**Task item:** Each of the records below must be reproduced exactly.

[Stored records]

-*-*-

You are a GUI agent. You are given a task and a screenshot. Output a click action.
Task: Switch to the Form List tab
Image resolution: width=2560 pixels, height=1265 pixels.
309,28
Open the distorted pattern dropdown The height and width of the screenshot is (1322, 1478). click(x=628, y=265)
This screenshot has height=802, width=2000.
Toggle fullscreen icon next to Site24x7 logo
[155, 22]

-*-*-

**Response to this task:**
You are a GUI agent. You are given a task and a screenshot. Output a click action.
Task: Switch to the Form List tab
Image resolution: width=2560 pixels, height=1265 pixels.
309,28
Open the distorted pattern dropdown The height and width of the screenshot is (1322, 1478). click(x=628, y=265)
This screenshot has height=802, width=2000.
Toggle fullscreen icon next to Site24x7 logo
[155, 22]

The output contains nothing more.